TLDR
The solution I have used in the past for logging in kubernetes clusters is EFK (Elastic-Fluentd-Kibana). Alot of you have probably heard of ELK stack but I find that logstash is more heavyweight and does not provide the same output plugins as fluentd.
Elasticsearch
Elasticsearch 6 has just been announced with some major performance improvements.
You have a few options to deploy elasticsearch - elastic cloud or spin up your own ES cluster in kubernetes. But I have decided to go with the AWS managed service.

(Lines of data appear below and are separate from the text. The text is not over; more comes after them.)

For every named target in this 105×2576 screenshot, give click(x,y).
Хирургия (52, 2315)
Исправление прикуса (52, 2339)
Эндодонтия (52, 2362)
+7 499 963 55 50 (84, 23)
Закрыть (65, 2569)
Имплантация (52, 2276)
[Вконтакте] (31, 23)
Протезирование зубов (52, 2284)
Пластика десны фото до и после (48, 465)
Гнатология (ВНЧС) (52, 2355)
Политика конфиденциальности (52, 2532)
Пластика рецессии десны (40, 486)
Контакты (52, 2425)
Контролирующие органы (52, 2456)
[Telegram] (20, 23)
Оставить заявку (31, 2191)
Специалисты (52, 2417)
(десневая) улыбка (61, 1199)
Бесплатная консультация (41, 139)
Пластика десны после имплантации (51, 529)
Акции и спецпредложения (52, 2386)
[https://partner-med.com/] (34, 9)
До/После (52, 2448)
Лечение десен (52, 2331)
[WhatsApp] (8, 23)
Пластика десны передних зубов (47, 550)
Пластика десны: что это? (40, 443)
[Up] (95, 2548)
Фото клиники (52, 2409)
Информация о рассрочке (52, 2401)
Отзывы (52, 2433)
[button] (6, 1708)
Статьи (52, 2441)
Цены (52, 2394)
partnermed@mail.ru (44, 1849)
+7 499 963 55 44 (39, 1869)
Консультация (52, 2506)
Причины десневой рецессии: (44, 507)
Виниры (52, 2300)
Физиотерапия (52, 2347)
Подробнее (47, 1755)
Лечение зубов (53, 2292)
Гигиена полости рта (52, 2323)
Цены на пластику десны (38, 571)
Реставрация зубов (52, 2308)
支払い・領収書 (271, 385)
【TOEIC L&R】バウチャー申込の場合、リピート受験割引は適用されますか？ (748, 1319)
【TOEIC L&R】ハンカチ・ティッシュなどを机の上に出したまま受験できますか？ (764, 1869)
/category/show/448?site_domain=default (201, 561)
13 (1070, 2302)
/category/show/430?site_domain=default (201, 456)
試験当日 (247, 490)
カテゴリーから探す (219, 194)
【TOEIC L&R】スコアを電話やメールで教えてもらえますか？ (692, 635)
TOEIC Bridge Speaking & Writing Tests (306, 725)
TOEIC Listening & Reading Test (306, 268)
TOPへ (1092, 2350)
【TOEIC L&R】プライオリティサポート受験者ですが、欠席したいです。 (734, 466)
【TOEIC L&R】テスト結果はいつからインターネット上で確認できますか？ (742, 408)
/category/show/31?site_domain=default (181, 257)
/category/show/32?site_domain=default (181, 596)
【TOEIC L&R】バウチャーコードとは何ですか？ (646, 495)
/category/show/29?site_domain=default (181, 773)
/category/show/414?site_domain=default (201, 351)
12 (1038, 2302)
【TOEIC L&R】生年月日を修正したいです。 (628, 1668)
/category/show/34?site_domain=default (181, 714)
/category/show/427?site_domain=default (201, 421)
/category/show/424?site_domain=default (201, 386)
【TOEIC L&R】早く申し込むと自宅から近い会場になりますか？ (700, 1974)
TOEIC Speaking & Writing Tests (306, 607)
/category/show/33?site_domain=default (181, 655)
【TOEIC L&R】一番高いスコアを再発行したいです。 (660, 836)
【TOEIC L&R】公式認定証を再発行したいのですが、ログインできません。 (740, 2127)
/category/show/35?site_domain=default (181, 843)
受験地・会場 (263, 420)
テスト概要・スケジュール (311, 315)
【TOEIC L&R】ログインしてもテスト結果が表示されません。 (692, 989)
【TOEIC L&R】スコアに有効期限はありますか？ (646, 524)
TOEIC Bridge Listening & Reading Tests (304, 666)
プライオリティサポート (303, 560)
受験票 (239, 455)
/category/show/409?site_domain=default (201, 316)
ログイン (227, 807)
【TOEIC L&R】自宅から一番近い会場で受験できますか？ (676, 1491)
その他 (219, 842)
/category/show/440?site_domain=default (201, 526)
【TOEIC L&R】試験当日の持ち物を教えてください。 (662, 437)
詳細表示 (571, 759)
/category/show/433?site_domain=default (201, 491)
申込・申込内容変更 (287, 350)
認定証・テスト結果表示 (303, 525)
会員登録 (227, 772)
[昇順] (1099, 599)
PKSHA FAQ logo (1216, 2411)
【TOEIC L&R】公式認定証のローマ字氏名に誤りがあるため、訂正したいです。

It now has VPC support and the new release 6.0.
The reason being that administrating Elasticsearch can be a lot of work, as many people experienced with the system will tell you it can be tricky to keep running smoothly and that it’s a task better outsourced to an external service.
I recently read dubsmash story https://stackshare.io/dubsmash/dubsmash-scaling-to-200-million-users-with-3-engineers and how they focus on the product deliverables and not infrastructure. If you have a small team or not in the business of managing services such as ES, i find its best to outsource..
Following the 12 factor principles for logging https://12factor.net/logs all applications that are containerised (using docker) should log to STDOUT.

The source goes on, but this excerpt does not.